# WHAT IS BEING ASKED:
What lines in the following entries hold the word "header"? Copy each one.

# ENTRIES PROVIDED:
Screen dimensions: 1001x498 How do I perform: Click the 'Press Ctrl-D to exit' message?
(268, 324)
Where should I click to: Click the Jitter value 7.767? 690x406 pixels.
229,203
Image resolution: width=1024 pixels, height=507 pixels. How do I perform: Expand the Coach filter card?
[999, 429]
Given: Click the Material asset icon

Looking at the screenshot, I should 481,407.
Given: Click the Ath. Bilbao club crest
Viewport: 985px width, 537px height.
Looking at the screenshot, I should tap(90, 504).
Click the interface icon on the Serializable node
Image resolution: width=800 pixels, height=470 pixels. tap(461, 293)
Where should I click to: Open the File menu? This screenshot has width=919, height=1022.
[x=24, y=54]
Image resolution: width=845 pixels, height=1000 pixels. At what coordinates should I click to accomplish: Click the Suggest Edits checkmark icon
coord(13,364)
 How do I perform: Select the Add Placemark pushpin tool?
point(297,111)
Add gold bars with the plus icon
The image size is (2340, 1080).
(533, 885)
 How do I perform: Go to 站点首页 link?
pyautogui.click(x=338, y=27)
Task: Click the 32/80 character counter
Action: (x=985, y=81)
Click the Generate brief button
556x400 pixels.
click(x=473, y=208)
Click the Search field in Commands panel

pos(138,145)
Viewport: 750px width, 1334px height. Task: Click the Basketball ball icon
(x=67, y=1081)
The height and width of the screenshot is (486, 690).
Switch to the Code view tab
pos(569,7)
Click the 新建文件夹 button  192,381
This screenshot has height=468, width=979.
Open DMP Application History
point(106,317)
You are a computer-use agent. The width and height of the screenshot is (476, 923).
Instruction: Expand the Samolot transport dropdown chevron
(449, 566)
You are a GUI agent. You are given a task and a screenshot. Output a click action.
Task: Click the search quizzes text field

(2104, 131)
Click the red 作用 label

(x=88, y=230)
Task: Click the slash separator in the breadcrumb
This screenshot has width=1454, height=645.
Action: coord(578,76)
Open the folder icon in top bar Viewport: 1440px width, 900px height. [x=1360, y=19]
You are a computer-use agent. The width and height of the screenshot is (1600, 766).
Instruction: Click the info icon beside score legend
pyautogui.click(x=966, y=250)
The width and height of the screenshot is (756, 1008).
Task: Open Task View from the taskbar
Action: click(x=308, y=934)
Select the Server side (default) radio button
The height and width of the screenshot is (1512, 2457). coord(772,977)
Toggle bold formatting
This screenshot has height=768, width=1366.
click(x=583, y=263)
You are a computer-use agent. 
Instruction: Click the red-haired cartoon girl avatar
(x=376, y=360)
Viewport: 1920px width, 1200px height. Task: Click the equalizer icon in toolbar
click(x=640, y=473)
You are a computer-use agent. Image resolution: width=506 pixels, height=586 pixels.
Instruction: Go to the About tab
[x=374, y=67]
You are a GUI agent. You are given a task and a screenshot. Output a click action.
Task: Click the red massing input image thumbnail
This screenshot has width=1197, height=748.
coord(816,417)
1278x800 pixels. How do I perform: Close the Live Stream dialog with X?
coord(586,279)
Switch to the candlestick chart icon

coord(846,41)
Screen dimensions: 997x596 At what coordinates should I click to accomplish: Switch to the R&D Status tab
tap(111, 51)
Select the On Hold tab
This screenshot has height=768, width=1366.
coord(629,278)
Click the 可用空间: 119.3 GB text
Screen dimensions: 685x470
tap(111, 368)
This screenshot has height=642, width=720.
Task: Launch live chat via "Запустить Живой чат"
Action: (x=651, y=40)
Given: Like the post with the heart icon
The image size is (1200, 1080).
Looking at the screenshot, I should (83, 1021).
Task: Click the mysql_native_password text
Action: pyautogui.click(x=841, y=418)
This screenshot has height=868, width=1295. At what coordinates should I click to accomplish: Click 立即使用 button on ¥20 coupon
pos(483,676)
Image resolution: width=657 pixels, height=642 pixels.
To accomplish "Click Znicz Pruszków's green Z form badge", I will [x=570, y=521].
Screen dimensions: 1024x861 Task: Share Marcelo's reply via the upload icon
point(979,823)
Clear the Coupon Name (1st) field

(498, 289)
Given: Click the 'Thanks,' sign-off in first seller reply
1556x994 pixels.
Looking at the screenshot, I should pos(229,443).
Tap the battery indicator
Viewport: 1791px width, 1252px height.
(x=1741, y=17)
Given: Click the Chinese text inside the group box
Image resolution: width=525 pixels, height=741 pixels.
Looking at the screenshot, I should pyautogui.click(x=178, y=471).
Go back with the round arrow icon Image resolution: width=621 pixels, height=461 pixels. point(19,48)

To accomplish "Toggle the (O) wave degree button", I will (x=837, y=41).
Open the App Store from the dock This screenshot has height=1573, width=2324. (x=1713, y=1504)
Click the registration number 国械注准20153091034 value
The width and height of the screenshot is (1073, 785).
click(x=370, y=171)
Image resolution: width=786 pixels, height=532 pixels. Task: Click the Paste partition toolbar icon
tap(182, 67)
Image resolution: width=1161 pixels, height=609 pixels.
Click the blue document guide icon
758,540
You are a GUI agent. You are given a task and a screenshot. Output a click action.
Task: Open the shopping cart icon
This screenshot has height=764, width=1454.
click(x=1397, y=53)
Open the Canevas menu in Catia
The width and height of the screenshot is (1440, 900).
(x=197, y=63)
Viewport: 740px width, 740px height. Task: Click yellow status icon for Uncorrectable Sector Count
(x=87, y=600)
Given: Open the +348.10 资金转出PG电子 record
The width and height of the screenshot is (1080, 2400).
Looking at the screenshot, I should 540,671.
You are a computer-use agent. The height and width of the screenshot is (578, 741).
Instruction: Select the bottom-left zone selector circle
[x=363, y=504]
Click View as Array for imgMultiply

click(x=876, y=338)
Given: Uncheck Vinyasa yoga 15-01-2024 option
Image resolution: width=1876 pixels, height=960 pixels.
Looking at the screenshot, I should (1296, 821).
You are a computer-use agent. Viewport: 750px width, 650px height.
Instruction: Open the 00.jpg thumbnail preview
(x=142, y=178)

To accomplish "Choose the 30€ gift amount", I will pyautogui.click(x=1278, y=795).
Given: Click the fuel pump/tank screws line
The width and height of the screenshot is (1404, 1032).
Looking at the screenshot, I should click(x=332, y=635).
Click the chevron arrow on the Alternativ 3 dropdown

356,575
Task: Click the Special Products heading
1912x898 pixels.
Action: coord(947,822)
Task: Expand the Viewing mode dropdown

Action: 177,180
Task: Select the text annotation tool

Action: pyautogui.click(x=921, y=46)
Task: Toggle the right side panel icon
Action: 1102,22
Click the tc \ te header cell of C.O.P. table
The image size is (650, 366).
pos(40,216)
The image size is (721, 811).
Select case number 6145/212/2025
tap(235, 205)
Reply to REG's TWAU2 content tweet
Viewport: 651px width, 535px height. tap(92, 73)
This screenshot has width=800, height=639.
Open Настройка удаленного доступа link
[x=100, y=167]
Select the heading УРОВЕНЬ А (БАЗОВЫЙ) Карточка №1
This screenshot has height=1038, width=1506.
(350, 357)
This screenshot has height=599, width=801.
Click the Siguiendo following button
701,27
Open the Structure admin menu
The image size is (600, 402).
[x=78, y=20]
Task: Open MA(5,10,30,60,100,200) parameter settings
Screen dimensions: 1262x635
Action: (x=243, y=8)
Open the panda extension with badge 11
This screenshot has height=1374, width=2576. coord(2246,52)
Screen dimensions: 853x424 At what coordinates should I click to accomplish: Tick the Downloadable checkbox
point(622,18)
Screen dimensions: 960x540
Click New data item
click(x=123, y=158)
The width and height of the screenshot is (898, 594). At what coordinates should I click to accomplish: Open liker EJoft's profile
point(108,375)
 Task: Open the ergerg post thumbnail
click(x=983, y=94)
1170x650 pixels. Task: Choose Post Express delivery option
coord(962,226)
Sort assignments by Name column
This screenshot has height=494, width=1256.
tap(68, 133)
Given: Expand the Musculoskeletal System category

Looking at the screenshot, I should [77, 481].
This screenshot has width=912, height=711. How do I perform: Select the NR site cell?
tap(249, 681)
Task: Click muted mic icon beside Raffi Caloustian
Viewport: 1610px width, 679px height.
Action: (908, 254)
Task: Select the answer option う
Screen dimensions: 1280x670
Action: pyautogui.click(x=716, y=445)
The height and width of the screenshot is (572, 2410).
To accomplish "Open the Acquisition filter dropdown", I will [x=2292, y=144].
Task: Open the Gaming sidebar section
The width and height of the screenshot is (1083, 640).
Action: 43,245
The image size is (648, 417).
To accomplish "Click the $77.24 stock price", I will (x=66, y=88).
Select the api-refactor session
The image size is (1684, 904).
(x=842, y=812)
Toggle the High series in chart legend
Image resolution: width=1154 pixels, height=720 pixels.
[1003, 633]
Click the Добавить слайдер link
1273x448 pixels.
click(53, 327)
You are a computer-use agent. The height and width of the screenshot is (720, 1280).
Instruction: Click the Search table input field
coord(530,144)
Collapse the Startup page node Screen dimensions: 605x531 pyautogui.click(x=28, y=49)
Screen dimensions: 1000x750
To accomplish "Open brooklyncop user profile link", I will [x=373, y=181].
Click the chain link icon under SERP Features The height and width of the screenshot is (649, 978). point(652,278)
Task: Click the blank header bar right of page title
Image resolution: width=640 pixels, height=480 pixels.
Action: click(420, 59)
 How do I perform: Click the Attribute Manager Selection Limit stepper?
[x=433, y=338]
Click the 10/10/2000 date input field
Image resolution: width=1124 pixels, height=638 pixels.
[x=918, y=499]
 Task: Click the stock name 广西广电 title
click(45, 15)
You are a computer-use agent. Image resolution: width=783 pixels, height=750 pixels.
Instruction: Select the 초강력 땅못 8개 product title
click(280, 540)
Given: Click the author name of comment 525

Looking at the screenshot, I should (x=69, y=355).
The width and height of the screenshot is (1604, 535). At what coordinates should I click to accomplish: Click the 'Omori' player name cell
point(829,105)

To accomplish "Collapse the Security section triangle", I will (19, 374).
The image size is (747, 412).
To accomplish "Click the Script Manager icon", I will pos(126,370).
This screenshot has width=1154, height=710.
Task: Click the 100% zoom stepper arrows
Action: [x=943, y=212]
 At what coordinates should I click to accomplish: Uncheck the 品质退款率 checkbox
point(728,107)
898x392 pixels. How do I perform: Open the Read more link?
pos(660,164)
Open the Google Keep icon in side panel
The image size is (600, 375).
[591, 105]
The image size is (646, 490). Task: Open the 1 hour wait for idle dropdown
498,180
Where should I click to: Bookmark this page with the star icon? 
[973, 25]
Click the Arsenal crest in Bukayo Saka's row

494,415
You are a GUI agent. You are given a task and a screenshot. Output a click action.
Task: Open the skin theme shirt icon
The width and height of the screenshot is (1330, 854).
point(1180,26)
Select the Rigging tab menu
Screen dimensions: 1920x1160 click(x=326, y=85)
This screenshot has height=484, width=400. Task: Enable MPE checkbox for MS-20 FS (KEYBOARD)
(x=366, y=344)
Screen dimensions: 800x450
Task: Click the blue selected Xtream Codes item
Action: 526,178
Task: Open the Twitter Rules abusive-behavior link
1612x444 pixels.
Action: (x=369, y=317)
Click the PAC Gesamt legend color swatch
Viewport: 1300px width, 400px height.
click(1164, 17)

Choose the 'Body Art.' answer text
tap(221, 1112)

# WRITTEN ANSWER:
Click the tc \ te header cell of C.O.P. table
Task: Click the blank header bar right of page title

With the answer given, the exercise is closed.